**Exercise directions**
Somewhere below, one line contains "Focus answer field under Ukraine sentence" and a later line contains "Task: Select the Доход KPI card". Output those two lines and everything between them exactly, and nothing else.

**Supplied material**
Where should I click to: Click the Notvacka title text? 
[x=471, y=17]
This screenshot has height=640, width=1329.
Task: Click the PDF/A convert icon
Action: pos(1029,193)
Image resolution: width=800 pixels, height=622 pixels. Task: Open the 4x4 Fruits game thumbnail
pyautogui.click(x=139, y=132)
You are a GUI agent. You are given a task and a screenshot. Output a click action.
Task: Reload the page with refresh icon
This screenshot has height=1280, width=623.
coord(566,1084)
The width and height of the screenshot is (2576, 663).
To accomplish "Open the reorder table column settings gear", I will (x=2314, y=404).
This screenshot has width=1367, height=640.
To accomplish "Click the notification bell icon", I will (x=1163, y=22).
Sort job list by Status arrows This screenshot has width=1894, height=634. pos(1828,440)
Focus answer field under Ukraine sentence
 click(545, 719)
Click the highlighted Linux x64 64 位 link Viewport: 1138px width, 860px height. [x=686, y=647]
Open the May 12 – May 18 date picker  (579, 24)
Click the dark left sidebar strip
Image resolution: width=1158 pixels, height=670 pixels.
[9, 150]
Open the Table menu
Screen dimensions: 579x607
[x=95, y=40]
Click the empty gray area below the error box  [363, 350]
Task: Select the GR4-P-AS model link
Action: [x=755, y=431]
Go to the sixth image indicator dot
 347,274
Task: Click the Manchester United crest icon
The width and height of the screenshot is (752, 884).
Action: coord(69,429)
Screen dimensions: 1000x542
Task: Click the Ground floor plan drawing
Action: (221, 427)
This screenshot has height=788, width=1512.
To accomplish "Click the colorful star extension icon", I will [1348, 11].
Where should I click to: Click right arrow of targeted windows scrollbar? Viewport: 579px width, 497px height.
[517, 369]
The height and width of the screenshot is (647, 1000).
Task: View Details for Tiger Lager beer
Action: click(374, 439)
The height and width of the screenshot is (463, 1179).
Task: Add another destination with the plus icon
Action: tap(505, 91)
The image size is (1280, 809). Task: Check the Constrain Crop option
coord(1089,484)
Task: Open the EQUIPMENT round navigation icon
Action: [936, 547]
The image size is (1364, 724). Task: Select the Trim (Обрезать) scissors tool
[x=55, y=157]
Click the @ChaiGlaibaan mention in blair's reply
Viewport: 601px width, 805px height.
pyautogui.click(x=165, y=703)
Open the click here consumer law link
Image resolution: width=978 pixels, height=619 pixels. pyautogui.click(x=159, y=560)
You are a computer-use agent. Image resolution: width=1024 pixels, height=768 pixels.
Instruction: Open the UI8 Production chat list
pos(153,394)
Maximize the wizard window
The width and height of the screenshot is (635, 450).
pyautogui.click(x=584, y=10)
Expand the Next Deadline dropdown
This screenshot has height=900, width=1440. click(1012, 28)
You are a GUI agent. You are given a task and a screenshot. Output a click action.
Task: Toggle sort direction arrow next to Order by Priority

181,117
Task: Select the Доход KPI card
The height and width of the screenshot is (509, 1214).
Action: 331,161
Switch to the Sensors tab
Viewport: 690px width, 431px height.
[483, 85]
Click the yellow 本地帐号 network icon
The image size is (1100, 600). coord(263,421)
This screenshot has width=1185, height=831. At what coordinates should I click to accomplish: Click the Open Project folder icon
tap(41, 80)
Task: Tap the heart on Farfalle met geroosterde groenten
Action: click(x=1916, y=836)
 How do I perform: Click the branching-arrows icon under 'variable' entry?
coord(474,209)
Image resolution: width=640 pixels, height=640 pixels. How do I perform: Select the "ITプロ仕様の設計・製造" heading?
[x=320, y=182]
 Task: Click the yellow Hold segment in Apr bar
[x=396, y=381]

**Reply**
Focus answer field under Ukraine sentence
 click(545, 719)
Click the highlighted Linux x64 64 位 link Viewport: 1138px width, 860px height. [x=686, y=647]
Open the May 12 – May 18 date picker  (579, 24)
Click the dark left sidebar strip
Image resolution: width=1158 pixels, height=670 pixels.
[9, 150]
Open the Table menu
Screen dimensions: 579x607
[x=95, y=40]
Click the empty gray area below the error box  [363, 350]
Task: Select the GR4-P-AS model link
Action: [x=755, y=431]
Go to the sixth image indicator dot
 347,274
Task: Click the Manchester United crest icon
The width and height of the screenshot is (752, 884).
Action: coord(69,429)
Screen dimensions: 1000x542
Task: Click the Ground floor plan drawing
Action: (221, 427)
This screenshot has height=788, width=1512.
To accomplish "Click the colorful star extension icon", I will [1348, 11].
Where should I click to: Click right arrow of targeted windows scrollbar? Viewport: 579px width, 497px height.
[517, 369]
The height and width of the screenshot is (647, 1000).
Task: View Details for Tiger Lager beer
Action: click(374, 439)
The height and width of the screenshot is (463, 1179).
Task: Add another destination with the plus icon
Action: tap(505, 91)
The image size is (1280, 809). Task: Check the Constrain Crop option
coord(1089,484)
Task: Open the EQUIPMENT round navigation icon
Action: [936, 547]
The image size is (1364, 724). Task: Select the Trim (Обрезать) scissors tool
[x=55, y=157]
Click the @ChaiGlaibaan mention in blair's reply
Viewport: 601px width, 805px height.
pyautogui.click(x=165, y=703)
Open the click here consumer law link
Image resolution: width=978 pixels, height=619 pixels. pyautogui.click(x=159, y=560)
You are a computer-use agent. Image resolution: width=1024 pixels, height=768 pixels.
Instruction: Open the UI8 Production chat list
pos(153,394)
Maximize the wizard window
The width and height of the screenshot is (635, 450).
pyautogui.click(x=584, y=10)
Expand the Next Deadline dropdown
This screenshot has height=900, width=1440. click(1012, 28)
You are a GUI agent. You are given a task and a screenshot. Output a click action.
Task: Toggle sort direction arrow next to Order by Priority

181,117
Task: Select the Доход KPI card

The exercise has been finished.